Tracy Thompson

Mütter und Depression

Ursachen und Auswege
Cover: Mütter und Depression
Patmos Verlag, Düsseldorf 2007
ISBN 9783491421073
Gebunden, 200 Seiten, 19,90 EUR

Klappentext

Aus dem Amerikanischen von Sonja Schuhmacher. Erschöpft, gestresst, voller Angst, nicht gut genug zu sein Mutterschaft fordert und überfordert emotional viele Frauen. Sie kann der Beginn einer schleichenden Erkrankung der Seele sein, die wie ein Schatten auch auf das Leben der Kinder fällt: Depression. Was sind die Ursachen der oft chronisch verlaufenden, mitunter lebenslangen mütterlichen Depression? Was unterscheidet sie von anderen Depressionen? Was sind die Folgen? Anhand authentischer Stimmen von 400 Frauen und persönlicher Erfahrungen erklärt Tracy Thompson das Phänomen aus neuester wissenschaftlicher Sicht.

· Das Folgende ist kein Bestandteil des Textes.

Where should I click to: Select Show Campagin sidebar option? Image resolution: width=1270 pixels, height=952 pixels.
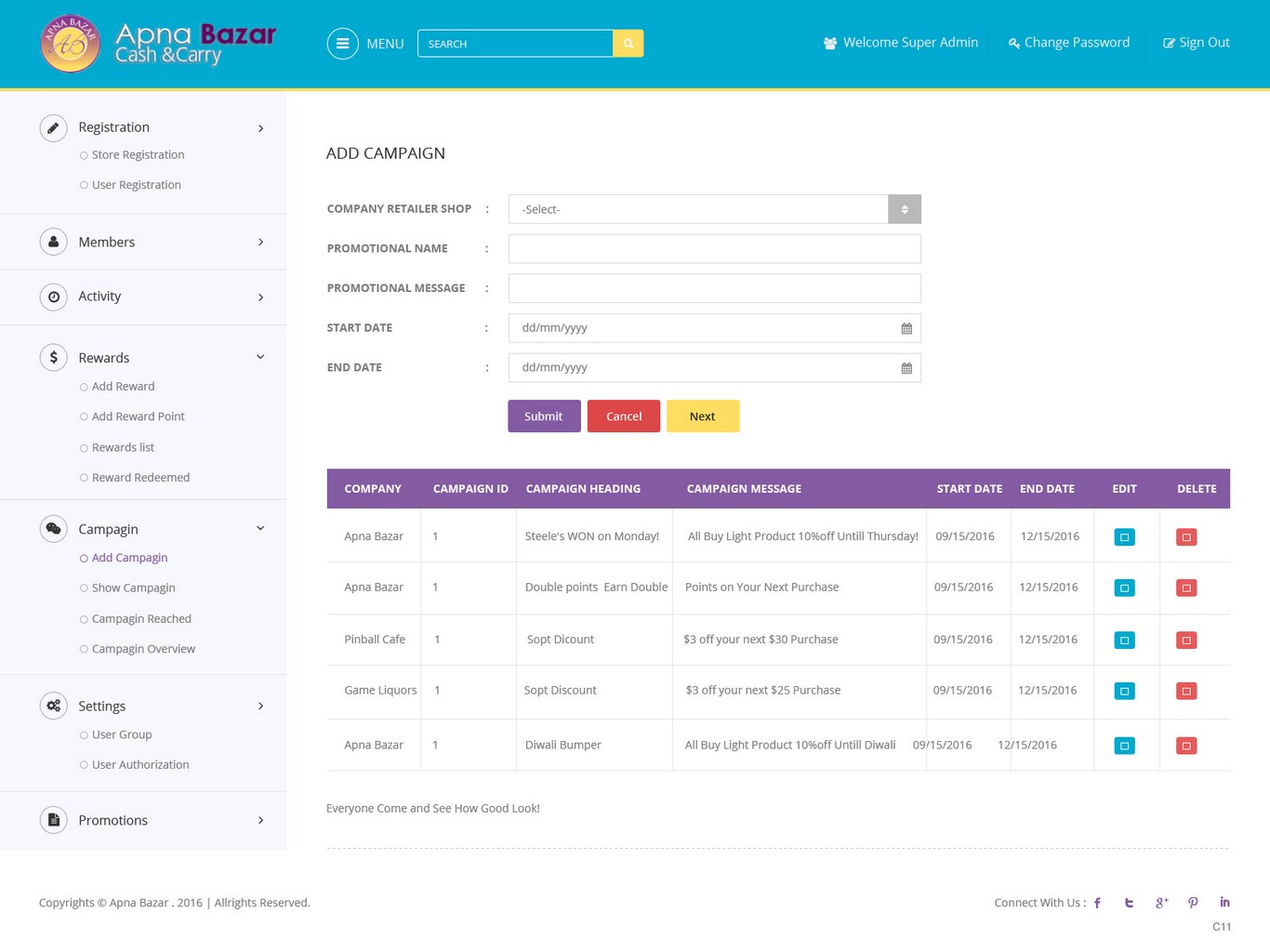coord(133,588)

Rezensionsnotiz zu Frankfurter Allgemeine Zeitung, 10.10.2007

Mutterschaft hat Depression zur Folge, und zwar öfter und anhaltender, als man denkt. Über bloße postnatale Stadium geht die Depression dabei weit hinaus, auf diesen Sachverhalt will die Psychologin Tracy Thompson, die selbst Mutter ist und an einer schweren Form der Erkrankung litt, mit diesem Band hinweisen. Erklärungen muss man gar nicht weit herholen: Mütter stehen unter "Dauerstress", haben oft genug das eigene Leben zu organisieren und das des Kindes und der Familie. Die Erwartungen sind hoch, die Kräfte sind endlich. Und an ihrem Ende steht der Wunsch, nichts mehr zu tun, sich zu verkriechen, in manchem Fall auch der Selbstmordversuch. Wichtig ist Thompson die Erkenntnis, dass Depressionen "heute so gut zu behandeln [sind] wie nie zuvor", dass es Möglichkeiten gibt, sich "konstruktiv" mit der Erkrankung auseinanderzusetzen. Die Rezensentin Manuela Lenzen lobt das Buch als "einfühlsamen Appell", der "gut fundiert" sei, aber keineswegs "trocken-wissenschaftlich".